Wow, just look how far John Elway's heir-apparent Tommy Maddox has fallen. Dan Reeves paid the guy a million dollars his first year in Denver and now he might earn a little more than $50,000 if he plays a full season in the XFL for the Los Angles Xtreme.

But for all the negatives I've seen in the XFL, the one thing they did do right is set a pay scale that should set an example for all sports.

Should professional athletes be paid more than lawyers, doctors and teachers? Personally, I would like to see multimillion-dollar deals for the journalists who cover professional athletes. Hey, maybe even a couple hundred thousand for journalists who cover high school sports. Well I can dream, can't I?

But the fact is that pro athletes are stars and demand high salaries.
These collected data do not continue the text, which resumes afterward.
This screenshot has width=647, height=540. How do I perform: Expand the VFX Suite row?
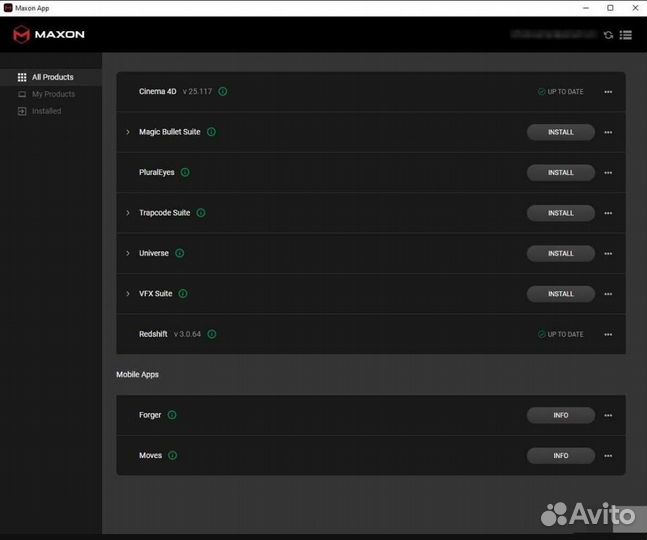coord(128,294)
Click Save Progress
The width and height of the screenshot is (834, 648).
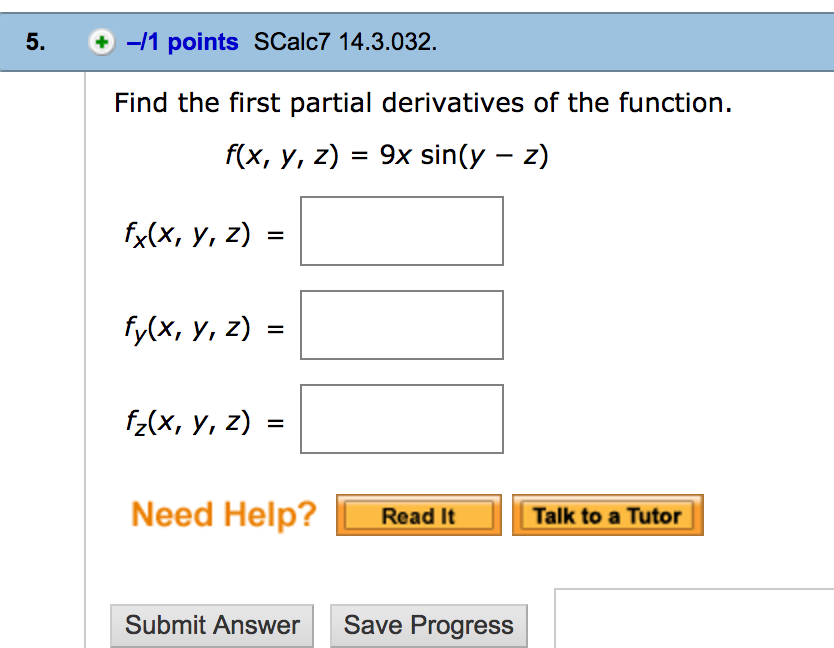tap(429, 625)
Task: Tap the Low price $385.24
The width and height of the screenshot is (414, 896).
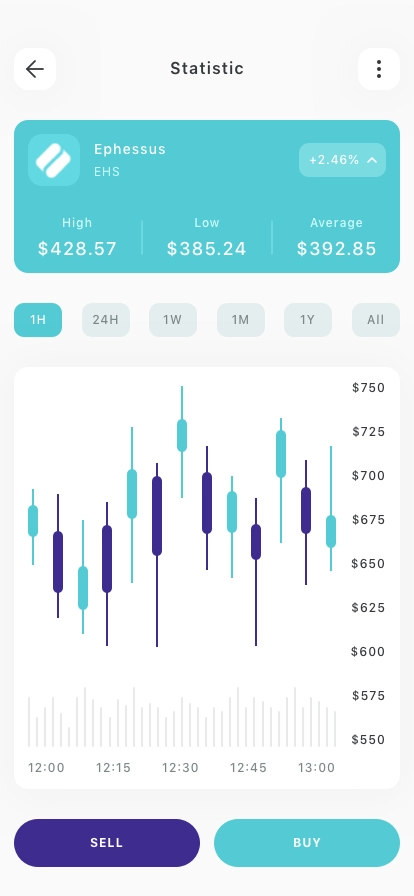Action: coord(206,249)
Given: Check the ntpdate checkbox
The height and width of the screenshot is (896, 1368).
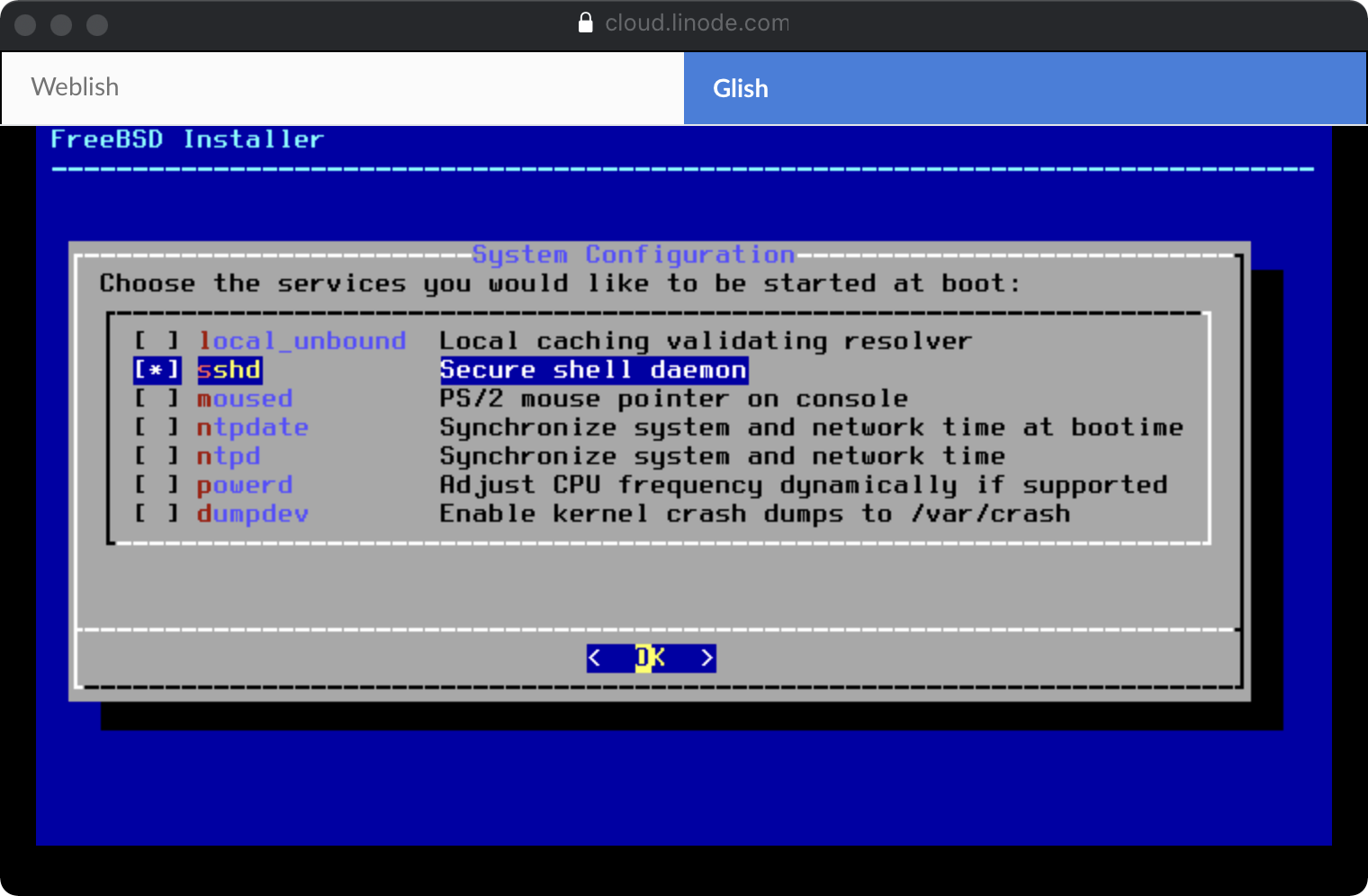Looking at the screenshot, I should (x=157, y=427).
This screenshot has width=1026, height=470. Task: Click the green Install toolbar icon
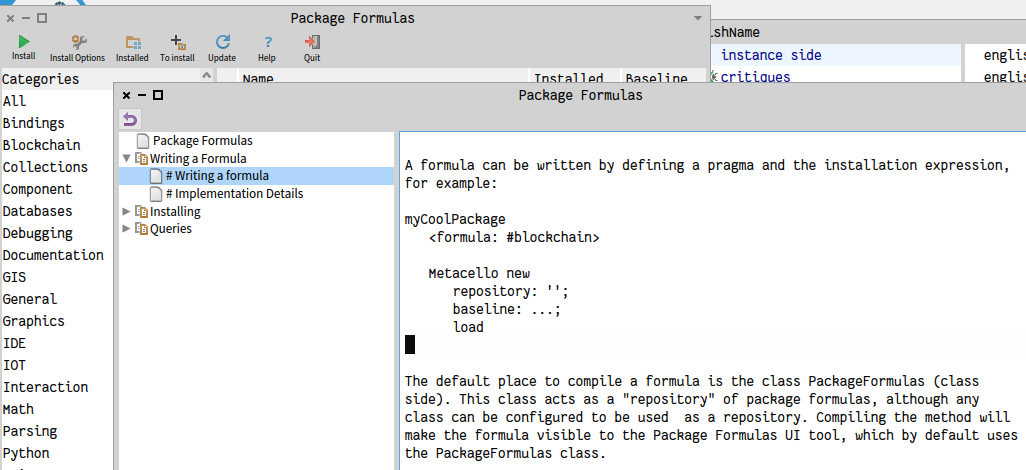(23, 43)
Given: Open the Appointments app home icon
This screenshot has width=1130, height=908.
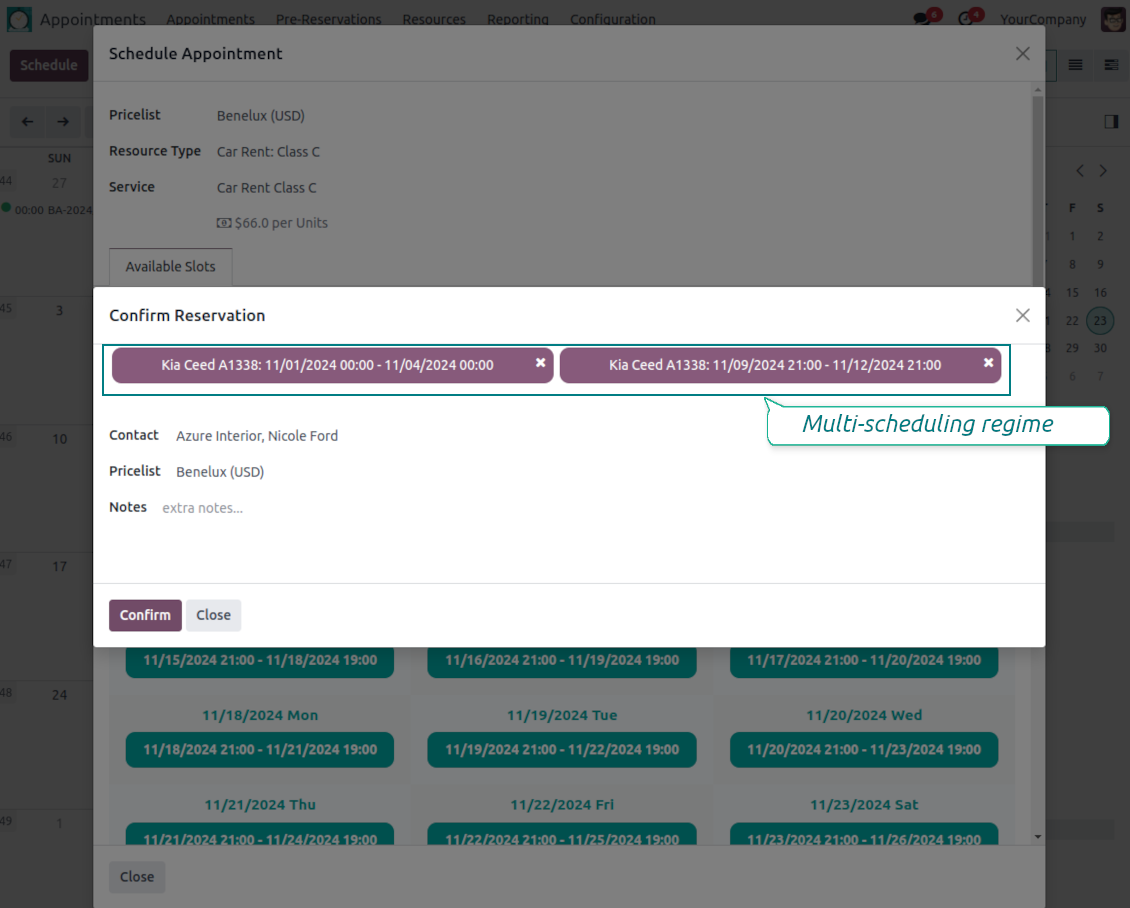Looking at the screenshot, I should pos(20,19).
Is the XFL going to change this? Doubtful. Once most fans realize that this is the same thing as "strike" football, the XFL will most likely go the same way as the other leagues that have tried to compete with the NFL. I hate to tell Vince McMahon this, but the NFL isn't worried about your new-and-improved league because most of your star players have been around the block and just couldn't cut it.

Sure, the XFL got some huge ratings the first week. The promoters promised more hard-hitting action, less rules and more skin. But what it delivered to the curious sports fans who tuned in was humdrum football and a few new bizarre rules.

Sure, there are going to be a few football fans who sing the praises of the XFL. It's hard to believe, but so is the fact that some people think that the World Wrestling Federation isn't just a big act.

Only time will tell if the XFL and its newfangled pay structure will survive. But, at the very least, it's been a fun experiment in how to start a league on a budget.